00:23:04 lenarTheir recommendation is concrete: future evaluations, system cards, and safety cases should elicit attack selection — make the red team choose its timing — instead of quoting a safety figure as if it held against a patient adversary.

00:23:17 damraIt pairs almost too neatly with the second paper, a position paper — Stella Biderman, Naomi Saphra, and co-authors — titled Don't Just Fix It in Post.

00:23:28 lenarRead the opening line, because it's good.

00:23:30 damraThey open with this: 'Models are not static objects: they are snapshots of time-evolving processes shaped by data, objectives, architectures, and optimization dynamics.' Their argument is that most AI research studies the finished model — pokes at the snapshot — when the science we actually need is about how behaviors emerge during training. Fixing it in post, after deployment, is the wrong default. They lay out three rungs: prediction, forecasting an outcome from early training signals; intervention, correcting a bad trajectory mid-training; and design, building training procedures that reliably produce the behavior you want.
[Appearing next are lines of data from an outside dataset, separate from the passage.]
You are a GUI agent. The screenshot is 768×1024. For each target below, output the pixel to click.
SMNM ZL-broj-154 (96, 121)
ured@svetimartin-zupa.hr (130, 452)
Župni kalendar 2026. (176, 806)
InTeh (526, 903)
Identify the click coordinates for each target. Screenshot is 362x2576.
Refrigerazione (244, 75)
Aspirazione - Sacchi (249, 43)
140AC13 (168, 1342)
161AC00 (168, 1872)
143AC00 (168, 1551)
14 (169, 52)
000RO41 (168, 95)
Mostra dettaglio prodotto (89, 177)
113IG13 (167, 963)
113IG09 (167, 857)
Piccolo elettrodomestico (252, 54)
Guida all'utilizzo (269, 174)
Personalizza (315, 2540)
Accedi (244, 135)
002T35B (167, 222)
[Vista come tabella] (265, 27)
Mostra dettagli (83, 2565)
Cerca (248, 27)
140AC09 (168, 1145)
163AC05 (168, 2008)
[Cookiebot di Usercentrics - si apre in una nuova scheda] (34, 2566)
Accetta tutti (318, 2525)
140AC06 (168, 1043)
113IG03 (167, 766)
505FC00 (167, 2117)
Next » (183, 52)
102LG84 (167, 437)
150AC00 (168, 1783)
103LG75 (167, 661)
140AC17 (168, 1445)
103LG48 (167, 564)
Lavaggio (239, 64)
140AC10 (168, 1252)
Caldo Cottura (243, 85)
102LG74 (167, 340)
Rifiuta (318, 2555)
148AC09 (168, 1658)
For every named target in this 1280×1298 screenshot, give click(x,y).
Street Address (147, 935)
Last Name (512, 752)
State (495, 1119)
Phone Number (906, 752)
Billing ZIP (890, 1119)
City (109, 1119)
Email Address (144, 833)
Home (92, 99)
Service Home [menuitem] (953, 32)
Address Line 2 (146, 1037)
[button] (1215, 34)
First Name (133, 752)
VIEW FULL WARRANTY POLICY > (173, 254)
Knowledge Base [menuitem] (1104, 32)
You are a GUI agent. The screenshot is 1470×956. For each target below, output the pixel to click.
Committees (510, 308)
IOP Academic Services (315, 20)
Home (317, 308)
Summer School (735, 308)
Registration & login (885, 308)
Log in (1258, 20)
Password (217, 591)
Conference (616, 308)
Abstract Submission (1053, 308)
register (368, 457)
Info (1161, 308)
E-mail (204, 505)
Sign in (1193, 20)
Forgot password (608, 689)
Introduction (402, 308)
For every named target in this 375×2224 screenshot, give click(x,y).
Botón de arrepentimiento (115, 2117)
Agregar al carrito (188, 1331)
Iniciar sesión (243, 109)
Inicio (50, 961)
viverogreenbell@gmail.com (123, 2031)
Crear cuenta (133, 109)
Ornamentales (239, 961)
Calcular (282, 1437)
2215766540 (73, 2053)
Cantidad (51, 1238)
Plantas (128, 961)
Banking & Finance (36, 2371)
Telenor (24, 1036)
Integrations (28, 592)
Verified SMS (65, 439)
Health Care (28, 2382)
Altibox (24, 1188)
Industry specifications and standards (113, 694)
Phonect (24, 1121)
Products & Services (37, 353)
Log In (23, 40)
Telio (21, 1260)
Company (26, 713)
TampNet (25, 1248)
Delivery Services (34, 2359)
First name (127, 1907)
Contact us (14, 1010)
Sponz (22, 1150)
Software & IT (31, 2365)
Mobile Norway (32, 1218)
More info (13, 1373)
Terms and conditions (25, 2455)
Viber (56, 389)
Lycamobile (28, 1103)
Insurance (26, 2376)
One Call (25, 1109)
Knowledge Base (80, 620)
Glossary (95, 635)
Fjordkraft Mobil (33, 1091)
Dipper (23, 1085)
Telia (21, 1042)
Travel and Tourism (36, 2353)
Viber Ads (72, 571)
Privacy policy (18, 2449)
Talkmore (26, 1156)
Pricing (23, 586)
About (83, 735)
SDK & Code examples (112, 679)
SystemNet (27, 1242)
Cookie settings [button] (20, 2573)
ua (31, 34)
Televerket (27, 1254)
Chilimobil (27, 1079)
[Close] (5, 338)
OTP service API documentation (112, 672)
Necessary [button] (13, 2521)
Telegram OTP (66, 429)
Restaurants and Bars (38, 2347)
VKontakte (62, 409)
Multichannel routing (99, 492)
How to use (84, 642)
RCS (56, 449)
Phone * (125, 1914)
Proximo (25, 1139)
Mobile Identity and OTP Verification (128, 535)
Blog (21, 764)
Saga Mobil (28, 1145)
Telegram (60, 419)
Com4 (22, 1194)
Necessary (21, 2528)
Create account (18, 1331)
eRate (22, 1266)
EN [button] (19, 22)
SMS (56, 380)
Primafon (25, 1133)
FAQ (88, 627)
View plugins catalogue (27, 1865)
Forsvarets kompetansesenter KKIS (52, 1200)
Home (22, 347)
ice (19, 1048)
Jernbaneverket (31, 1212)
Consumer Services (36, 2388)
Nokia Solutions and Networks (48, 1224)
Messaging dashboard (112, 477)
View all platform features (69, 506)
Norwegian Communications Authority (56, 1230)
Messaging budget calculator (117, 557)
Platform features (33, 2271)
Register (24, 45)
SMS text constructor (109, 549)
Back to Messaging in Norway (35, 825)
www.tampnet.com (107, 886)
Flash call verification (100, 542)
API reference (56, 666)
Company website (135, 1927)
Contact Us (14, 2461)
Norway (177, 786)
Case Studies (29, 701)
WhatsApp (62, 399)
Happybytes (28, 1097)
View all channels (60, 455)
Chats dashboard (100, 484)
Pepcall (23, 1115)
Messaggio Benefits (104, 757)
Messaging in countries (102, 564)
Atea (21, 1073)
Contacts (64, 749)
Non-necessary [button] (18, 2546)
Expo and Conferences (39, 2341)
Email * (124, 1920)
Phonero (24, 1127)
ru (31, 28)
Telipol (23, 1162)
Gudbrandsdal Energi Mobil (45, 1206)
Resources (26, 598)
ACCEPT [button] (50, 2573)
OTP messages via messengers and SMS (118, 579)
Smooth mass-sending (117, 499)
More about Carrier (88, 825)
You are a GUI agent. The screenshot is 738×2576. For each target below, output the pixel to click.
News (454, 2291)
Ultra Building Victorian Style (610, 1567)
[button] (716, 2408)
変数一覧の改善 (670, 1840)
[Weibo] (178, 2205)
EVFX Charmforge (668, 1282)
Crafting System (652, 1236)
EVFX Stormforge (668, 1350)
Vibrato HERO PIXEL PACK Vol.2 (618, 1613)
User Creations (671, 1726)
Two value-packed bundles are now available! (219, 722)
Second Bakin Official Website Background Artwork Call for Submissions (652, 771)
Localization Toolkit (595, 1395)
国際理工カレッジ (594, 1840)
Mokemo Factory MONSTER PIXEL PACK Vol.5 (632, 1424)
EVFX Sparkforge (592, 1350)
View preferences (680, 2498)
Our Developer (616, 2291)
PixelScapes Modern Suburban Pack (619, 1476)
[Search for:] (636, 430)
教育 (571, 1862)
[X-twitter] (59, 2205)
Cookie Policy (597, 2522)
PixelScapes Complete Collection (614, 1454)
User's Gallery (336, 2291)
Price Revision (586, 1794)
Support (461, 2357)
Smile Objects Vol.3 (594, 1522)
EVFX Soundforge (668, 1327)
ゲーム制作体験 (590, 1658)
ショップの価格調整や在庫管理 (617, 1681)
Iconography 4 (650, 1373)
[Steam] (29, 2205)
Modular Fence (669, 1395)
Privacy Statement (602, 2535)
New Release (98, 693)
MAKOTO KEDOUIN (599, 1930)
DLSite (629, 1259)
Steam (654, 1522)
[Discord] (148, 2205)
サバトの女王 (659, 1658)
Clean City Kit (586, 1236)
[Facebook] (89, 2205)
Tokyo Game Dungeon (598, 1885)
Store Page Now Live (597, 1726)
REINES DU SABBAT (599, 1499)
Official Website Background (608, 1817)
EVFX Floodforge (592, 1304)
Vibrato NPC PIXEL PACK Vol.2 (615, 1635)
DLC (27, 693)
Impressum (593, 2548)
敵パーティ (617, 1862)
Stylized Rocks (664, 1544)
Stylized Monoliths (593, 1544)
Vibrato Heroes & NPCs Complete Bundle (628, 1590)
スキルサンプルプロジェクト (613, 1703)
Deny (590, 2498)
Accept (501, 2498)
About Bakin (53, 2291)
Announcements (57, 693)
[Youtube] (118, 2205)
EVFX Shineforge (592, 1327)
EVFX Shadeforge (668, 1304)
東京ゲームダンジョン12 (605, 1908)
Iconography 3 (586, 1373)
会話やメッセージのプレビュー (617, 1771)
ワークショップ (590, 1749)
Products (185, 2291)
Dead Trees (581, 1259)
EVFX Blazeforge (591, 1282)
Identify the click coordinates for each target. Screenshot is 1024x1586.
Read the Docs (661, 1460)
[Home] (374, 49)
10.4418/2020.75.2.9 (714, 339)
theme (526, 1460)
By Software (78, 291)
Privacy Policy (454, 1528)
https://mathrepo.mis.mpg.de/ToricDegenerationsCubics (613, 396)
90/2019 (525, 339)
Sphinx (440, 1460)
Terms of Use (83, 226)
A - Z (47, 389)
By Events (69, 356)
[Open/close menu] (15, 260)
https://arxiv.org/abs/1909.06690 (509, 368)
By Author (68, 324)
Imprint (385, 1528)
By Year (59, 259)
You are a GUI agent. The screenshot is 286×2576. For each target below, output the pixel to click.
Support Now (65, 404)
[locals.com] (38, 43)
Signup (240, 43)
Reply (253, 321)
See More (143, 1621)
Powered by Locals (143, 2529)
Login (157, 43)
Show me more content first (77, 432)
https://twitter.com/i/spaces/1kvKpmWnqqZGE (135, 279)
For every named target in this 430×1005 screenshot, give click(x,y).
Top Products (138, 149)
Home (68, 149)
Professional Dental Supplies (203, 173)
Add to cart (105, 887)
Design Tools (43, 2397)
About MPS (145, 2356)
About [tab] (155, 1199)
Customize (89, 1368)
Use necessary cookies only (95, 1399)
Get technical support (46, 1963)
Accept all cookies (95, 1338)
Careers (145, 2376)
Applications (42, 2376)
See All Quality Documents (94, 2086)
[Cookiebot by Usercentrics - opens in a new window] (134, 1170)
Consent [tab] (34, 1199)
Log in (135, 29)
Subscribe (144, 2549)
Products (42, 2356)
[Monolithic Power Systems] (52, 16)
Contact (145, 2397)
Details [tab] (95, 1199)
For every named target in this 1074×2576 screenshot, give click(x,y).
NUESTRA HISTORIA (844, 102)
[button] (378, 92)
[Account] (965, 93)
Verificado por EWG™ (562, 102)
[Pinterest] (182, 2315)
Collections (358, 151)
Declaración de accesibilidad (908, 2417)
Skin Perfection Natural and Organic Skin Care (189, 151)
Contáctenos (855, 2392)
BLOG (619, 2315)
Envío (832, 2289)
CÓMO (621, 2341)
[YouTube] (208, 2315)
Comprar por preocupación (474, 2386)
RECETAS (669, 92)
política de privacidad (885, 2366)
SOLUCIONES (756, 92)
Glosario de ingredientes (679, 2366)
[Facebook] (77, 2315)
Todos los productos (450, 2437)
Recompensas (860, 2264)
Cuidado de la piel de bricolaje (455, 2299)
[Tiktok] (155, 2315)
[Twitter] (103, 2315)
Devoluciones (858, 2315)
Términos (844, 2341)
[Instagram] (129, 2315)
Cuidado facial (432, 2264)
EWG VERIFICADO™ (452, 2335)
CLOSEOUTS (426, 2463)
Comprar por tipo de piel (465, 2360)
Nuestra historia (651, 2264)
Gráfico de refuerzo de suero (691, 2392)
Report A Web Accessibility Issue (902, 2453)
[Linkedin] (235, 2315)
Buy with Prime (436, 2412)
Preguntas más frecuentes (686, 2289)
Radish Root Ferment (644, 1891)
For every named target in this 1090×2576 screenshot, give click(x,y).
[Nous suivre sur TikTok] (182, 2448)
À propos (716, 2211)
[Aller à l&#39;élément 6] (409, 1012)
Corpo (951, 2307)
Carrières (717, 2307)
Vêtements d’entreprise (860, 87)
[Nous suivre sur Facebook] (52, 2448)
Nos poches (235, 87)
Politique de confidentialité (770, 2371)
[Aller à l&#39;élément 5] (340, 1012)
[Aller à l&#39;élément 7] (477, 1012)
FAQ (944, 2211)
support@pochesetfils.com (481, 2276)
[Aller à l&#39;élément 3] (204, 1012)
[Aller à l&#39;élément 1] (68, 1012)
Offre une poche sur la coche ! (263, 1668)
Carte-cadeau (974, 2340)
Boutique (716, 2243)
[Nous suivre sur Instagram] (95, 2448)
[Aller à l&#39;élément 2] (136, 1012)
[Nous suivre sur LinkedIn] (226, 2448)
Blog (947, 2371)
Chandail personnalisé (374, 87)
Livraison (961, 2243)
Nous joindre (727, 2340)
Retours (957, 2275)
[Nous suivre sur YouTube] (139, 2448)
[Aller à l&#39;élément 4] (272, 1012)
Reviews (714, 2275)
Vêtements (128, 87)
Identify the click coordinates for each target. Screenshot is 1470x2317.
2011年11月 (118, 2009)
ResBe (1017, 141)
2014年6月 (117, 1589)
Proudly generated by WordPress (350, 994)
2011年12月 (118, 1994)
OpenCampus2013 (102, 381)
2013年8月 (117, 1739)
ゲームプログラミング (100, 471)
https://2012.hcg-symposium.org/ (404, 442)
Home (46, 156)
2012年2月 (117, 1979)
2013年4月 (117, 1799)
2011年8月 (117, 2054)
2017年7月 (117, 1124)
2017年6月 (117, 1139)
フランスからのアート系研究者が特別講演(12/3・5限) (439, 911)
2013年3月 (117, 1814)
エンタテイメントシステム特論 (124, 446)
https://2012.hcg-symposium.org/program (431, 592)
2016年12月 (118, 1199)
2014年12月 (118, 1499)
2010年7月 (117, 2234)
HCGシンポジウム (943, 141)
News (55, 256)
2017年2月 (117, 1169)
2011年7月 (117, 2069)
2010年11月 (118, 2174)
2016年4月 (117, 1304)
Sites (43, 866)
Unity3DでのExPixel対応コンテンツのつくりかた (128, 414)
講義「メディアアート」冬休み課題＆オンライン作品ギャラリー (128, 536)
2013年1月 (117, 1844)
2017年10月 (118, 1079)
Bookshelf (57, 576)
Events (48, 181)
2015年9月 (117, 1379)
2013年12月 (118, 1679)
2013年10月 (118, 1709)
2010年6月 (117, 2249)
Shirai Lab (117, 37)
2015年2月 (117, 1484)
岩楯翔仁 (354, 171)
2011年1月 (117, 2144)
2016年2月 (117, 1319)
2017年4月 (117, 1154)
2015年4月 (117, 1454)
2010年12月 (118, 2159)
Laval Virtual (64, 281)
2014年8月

Scaling laws already let us predict loss. Extending that to capabilities, bias, robustness, and safety is the open problem.

00:24:20 lenarAnd the two papers are making the same argument at different layers. The control paper says your evaluation of the finished agent is optimistic because you modeled a dumber adversary than you'll face. The position paper says evaluating the finished model at all is starting too late — the explanation lives in the training run you never instrumented. Both are arguments against trusting the static snapshot.

00:24:43 damraWhich is more or less where the Friday episode ended up — the static snapshot lies. What a system is at token zero doesn't tell you what it becomes three steps in. These two papers are putting method under that intuition: one for adversaries, one for training.

00:24:59 lenarI won't force a grand unifying theory on five separate stories, so I'll just name the one element that actually recurs. In every one of these — the drought siting, the bank rewriting its platform, the worm in the config file, the public-option debate, the two eval papers — the consequential part has moved out of the model and into the system wrapped around it. And our tools for trusting that system are running behind the system itself. That's the gap I'll be reading for tomorrow. I'm Lenar Kess.